Under the TSX Company Manual, as the proposed Refinancing, together with the prior financing transactions with RCF and West Face, provides consideration to insiders in aggregate of 10% or greater of the market capitalization of the listed issuer during a six-month period and results in the issuance to insiders of more than 10% of Company's issued and outstanding Common Shares, the Company is required to obtain shareholder approval for the Refinancing. However, FNI has applied to the TSX under the provisions of Section 604(e) of the Company Manual for an exemption from shareholder approval requirements on the basis that the Company is in serious financial difficulty. The Refinancing remains subject to conditional listing approval of the TSX.

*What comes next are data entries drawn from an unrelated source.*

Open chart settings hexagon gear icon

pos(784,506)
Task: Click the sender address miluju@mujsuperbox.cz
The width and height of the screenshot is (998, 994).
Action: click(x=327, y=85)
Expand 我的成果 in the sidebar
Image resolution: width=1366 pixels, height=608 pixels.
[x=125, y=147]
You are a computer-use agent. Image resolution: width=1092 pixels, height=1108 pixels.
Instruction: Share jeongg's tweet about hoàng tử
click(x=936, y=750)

Further to the Company's press releases dated January 3, 2013 and February 7, 2013, FNI announced that it would be seeking to restructure outstanding indebtedness and to obtain additional, longer-term sources of financing in the near term in order to improve liquidity and continue the build-out of the Lockerby Mine. The Refinancing is designed to, among other things, refinance and recapitalize FNI so as to substantially improve its financial condition, alleviate the refinancing risk faced by FNI with respect to the BNS Facility and the Shareholder Loans and ultimately reposition FNI to enable it to pursue its business strategy on a stand-alone basis. In addition, the Refinancing will remedy FNI's financial issues through extending the maturity dates of all of FNI's indebtedness and providing immediate liquidity.
Based upon the comprehensive review of the Company's commitments, prospects and funding requirements FNI's board of directors (the "Board") has determined (with any directors interested in the Refinancing having recused themselves from consideration of the Refinancing) that the Company is in serious financial difficulty, that the Refinancing is designed to improve FNI's financial situation, that the transactions contemplated under the proposed Refinancing are reasonable for FNI in the circumstances and represent the only practical and timely financing solution to meet the needs of the Company.

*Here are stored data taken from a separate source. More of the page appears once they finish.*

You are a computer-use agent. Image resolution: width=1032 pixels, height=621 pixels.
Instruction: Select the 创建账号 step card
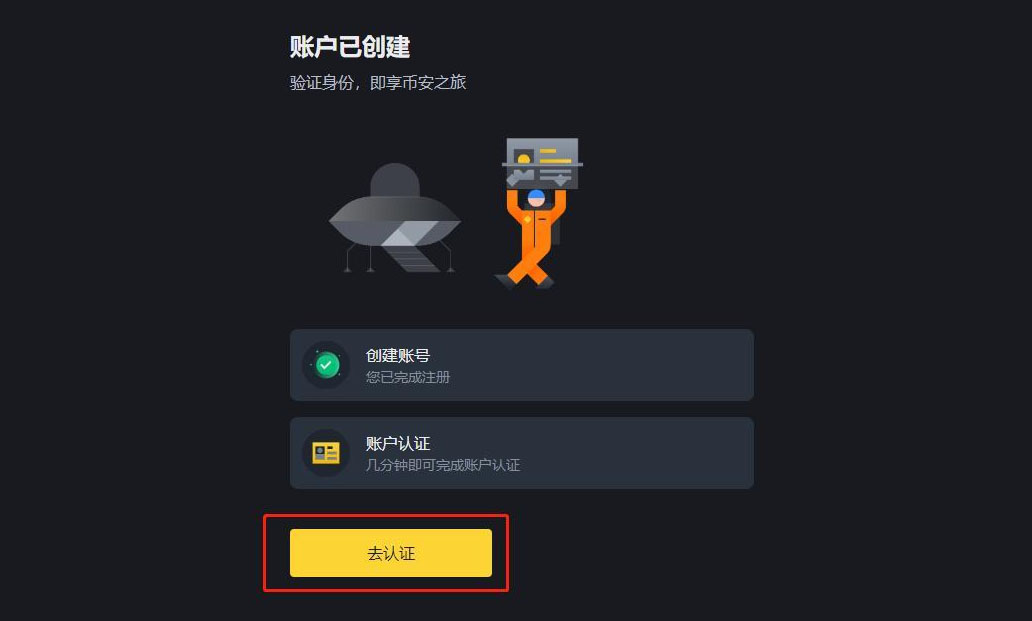[x=521, y=365]
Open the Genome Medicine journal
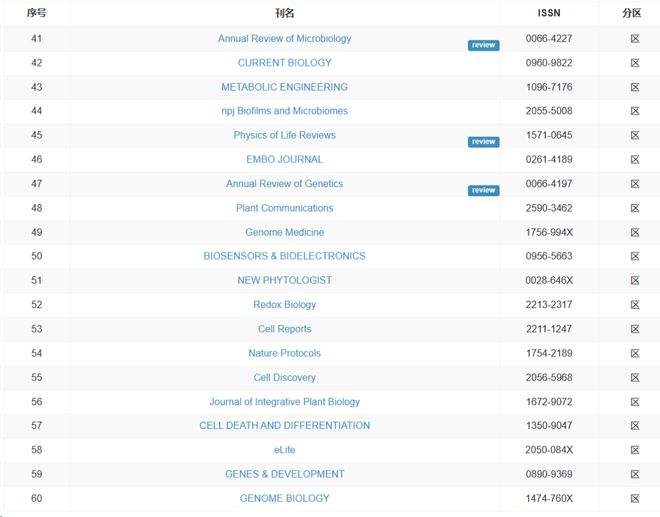The height and width of the screenshot is (517, 660). (284, 232)
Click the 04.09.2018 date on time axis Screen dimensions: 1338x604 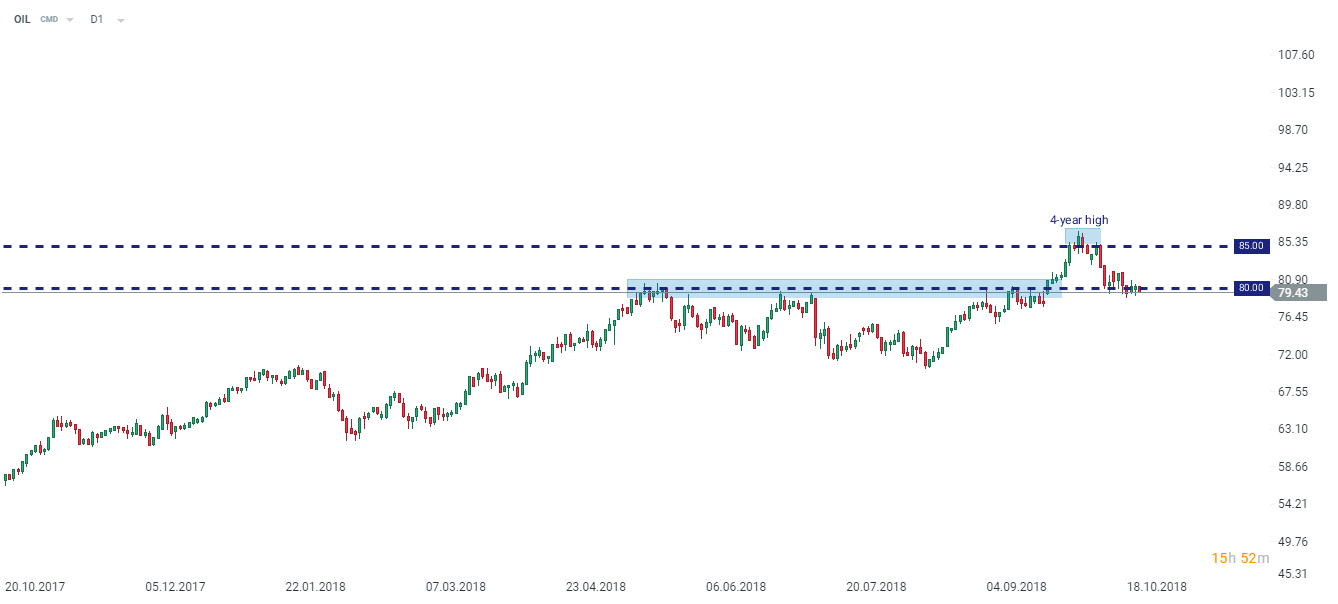1017,587
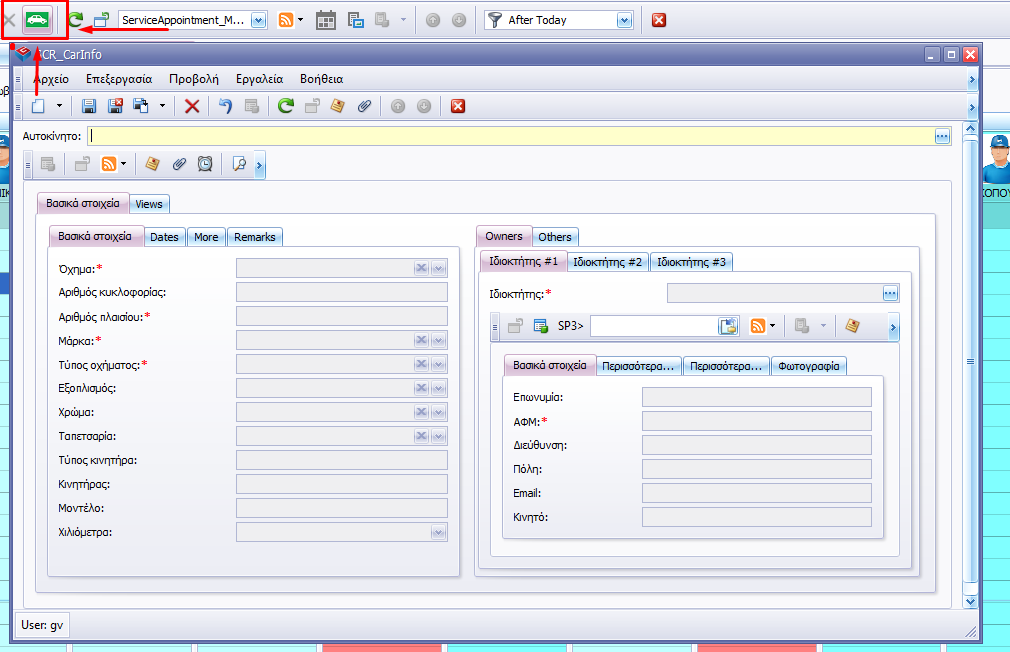Click the paperclip icon beside the alarm clock
This screenshot has height=652, width=1010.
click(179, 164)
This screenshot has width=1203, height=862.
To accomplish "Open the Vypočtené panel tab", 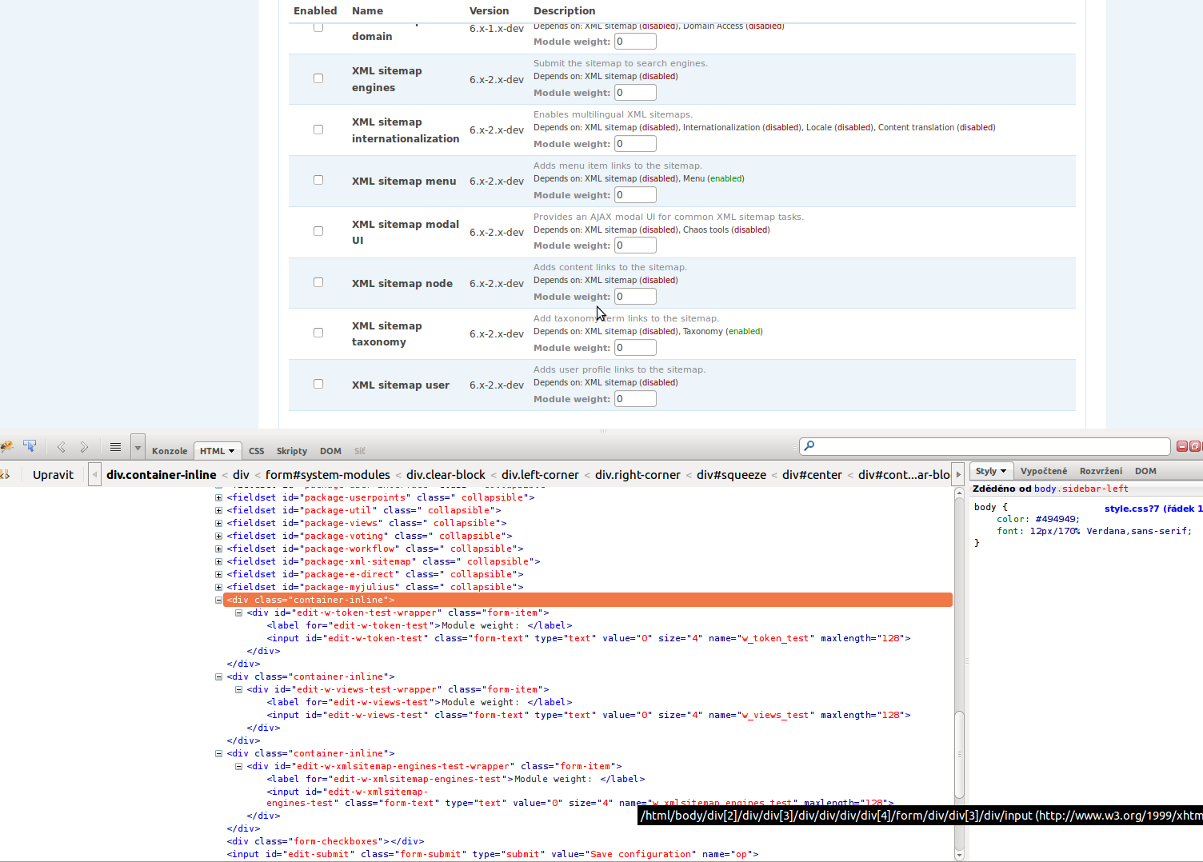I will pos(1043,470).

Although the Company recognizes that reliance upon the financial hardship exemption is not a preferred route, the Board and management of FNI believe it is a necessary route given the serious immediate financial needs the Company faces.
As a consequence of relying upon the financial hardship exemption under Section 604(e) of the TSX Company Manual, the TSX has informed the Company that it will, in the ordinary course, commence a delisting review. The Company is confident that it will be in compliance with all of the TSX continued listing requirements upon conclusion of the delisting review.